For the future, I see very little happy prospect without some uplift in government grant. On present projections, we are required to make some further £50 million in savings over the next three years, unless public spending projections change. I simply do not know where this will come from. We are looking rather desperately at trying to cut the cost of social care placements for people with very special needs.
There is one opportunity to save a lot of money in Cumbria, but it is in the Secretary of State’s hands. We could have a local government reorganisation, which would create a unitary authority. It is estimated that that would produce savings of £25 million. An application from the county council to this effect has gone to the Secretary of State, Mr Brokenshire, and I hope he is looking at it seriously. It is a difficult problem for the district councils and the MPs because people do not like this change. But in the financial situation we face, it would be irresponsible for the Government not to permit this to go ahead.
For the longer term, we need a change in government policy on the financing of local government or else we will face the total evisceration of local services. I think about all the grants in the area that I represent and all the local organisations that will have to close: the library will have to close and we will not be able to keep supporting our baths and our theatre club. David Cameron used to speak of the big society. It is the big society that is suffering most from this deep austerity.
I recognise that there are many claims on future public spending, but I hope there is consensus—I would like to hear this from the Minister—that local government has borne a disproportionate share of austerity and that this now needs to be corrected in the coming public spending settlement. Of course, if we want to have decent services, we will have to pay a bit more tax, not just at the top but one that everybody can afford. Social care is a real test of this. We cannot address the question of social care without a willingness to pay, and I think that there would be such a public willingness to pay.
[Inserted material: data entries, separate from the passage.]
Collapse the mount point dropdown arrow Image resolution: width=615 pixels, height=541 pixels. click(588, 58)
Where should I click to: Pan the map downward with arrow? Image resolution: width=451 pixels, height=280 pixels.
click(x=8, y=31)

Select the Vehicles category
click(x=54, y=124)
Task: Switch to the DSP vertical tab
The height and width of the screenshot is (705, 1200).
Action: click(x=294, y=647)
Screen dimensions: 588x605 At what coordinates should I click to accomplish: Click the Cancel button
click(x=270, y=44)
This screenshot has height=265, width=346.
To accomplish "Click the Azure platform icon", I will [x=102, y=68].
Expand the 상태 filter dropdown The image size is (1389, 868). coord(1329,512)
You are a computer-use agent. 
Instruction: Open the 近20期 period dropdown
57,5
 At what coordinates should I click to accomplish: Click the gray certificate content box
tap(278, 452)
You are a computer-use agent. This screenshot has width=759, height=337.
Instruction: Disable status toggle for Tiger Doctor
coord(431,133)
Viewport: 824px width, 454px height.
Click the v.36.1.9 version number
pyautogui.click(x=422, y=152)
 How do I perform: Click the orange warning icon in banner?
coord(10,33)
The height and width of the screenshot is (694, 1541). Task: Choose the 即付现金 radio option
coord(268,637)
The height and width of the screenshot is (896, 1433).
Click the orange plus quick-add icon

My argument is this. Yes, local government has coped remarkably and has had to continue to innovate boldly in its provision of services. Services have to change; they cannot be preserved in aspic. We have to be innovative, but national government has to help local government in this situation. As mentioned by the noble Lord, Lord Kerslake, we have to have a long-term plan for structure, finance, how we handle business rates and what the Government want local government to be able to achieve. We need an urgent independent look at this at this time of wider national crisis that makes it so difficult for us to concentrate on these questions.